ASSIGNED TASK. Please reproduce the listing in its entirety, exactly as shown.

DATA FOR THE TASK.

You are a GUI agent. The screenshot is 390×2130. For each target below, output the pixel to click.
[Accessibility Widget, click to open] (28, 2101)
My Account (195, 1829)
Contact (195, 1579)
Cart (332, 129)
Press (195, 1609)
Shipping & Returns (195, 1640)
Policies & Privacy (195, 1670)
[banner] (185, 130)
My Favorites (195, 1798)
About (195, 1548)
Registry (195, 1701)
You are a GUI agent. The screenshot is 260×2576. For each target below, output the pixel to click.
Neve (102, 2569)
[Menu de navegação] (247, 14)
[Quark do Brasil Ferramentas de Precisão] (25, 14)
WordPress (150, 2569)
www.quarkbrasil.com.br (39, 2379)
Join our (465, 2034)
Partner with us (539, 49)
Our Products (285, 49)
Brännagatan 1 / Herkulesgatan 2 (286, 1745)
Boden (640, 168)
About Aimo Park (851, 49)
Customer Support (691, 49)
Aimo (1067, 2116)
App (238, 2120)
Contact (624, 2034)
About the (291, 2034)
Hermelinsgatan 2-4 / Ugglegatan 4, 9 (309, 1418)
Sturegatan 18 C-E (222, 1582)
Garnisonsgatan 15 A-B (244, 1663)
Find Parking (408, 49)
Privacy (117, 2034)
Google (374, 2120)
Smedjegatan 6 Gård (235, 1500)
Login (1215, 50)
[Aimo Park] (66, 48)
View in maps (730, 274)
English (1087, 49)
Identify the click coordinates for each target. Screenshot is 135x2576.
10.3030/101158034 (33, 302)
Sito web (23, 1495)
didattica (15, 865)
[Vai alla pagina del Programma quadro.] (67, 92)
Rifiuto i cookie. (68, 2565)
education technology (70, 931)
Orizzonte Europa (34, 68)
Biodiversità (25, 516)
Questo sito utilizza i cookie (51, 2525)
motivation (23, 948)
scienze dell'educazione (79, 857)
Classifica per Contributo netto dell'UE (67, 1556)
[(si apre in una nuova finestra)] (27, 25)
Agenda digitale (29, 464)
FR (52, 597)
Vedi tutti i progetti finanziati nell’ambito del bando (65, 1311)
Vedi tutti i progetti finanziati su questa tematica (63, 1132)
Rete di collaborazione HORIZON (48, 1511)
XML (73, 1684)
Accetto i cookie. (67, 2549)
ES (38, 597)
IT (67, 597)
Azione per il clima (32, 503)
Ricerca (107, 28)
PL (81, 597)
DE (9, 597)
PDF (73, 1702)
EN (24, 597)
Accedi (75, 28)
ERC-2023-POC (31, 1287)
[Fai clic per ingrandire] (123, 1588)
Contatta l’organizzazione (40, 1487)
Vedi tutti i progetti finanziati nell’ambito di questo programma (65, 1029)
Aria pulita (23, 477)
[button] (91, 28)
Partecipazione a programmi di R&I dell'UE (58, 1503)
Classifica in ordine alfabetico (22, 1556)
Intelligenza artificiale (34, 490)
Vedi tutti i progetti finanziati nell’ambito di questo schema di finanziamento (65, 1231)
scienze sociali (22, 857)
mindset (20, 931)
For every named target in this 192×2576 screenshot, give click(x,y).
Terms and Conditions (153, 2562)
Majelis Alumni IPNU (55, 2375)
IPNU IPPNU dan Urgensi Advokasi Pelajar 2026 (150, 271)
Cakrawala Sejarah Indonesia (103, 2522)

ANSWER SECTION.
You are a GUI agent. The screenshot is 390×2130. For each target below, output the pixel to click.
[Accessibility Widget, click to open] (28, 2101)
My Account (195, 1829)
Contact (195, 1579)
Cart (332, 129)
Press (195, 1609)
Shipping & Returns (195, 1640)
Policies & Privacy (195, 1670)
[banner] (185, 130)
My Favorites (195, 1798)
About (195, 1548)
Registry (195, 1701)
You are a GUI agent. The screenshot is 260×2576. For each target below, output the pixel to click.
Neve (102, 2569)
[Menu de navegação] (247, 14)
[Quark do Brasil Ferramentas de Precisão] (25, 14)
WordPress (150, 2569)
www.quarkbrasil.com.br (39, 2379)
Join our (465, 2034)
Partner with us (539, 49)
Our Products (285, 49)
Brännagatan 1 / Herkulesgatan 2 (286, 1745)
Boden (640, 168)
About Aimo Park (851, 49)
Customer Support (691, 49)
Aimo (1067, 2116)
App (238, 2120)
Contact (624, 2034)
About the (291, 2034)
Hermelinsgatan 2-4 / Ugglegatan 4, 9 (309, 1418)
Sturegatan 18 C-E (222, 1582)
Garnisonsgatan 15 A-B (244, 1663)
Find Parking (408, 49)
Privacy (117, 2034)
Google (374, 2120)
Smedjegatan 6 Gård (235, 1500)
Login (1215, 50)
[Aimo Park] (66, 48)
View in maps (730, 274)
English (1087, 49)
Identify the click coordinates for each target. Screenshot is 135x2576.
10.3030/101158034 (33, 302)
Sito web (23, 1495)
didattica (15, 865)
[Vai alla pagina del Programma quadro.] (67, 92)
Rifiuto i cookie. (68, 2565)
education technology (70, 931)
Orizzonte Europa (34, 68)
Biodiversità (25, 516)
Questo sito utilizza i cookie (51, 2525)
motivation (23, 948)
scienze dell'educazione (79, 857)
Classifica per Contributo netto dell'UE (67, 1556)
[(si apre in una nuova finestra)] (27, 25)
Agenda digitale (29, 464)
FR (52, 597)
Vedi tutti i progetti finanziati nell’ambito del bando (65, 1311)
Vedi tutti i progetti finanziati su questa tematica (63, 1132)
Rete di collaborazione HORIZON (48, 1511)
XML (73, 1684)
Accetto i cookie. (67, 2549)
ES (38, 597)
IT (67, 597)
Azione per il clima (32, 503)
Ricerca (107, 28)
PL (81, 597)
DE (9, 597)
PDF (73, 1702)
EN (24, 597)
Accedi (75, 28)
ERC-2023-POC (31, 1287)
[Fai clic per ingrandire] (123, 1588)
Contatta l’organizzazione (40, 1487)
Vedi tutti i progetti finanziati nell’ambito di questo programma (65, 1029)
Aria pulita (23, 477)
[button] (91, 28)
Partecipazione a programmi di R&I dell'UE (58, 1503)
Classifica in ordine alfabetico (22, 1556)
Intelligenza artificiale (34, 490)
Vedi tutti i progetti finanziati nell’ambito di questo schema di finanziamento (65, 1231)
scienze sociali (22, 857)
mindset (20, 931)
For every named target in this 192×2576 screenshot, give click(x,y).
Terms and Conditions (153, 2562)
Majelis Alumni IPNU (55, 2375)
IPNU IPPNU dan Urgensi Advokasi Pelajar 2026 (150, 271)
Cakrawala Sejarah Indonesia (103, 2522)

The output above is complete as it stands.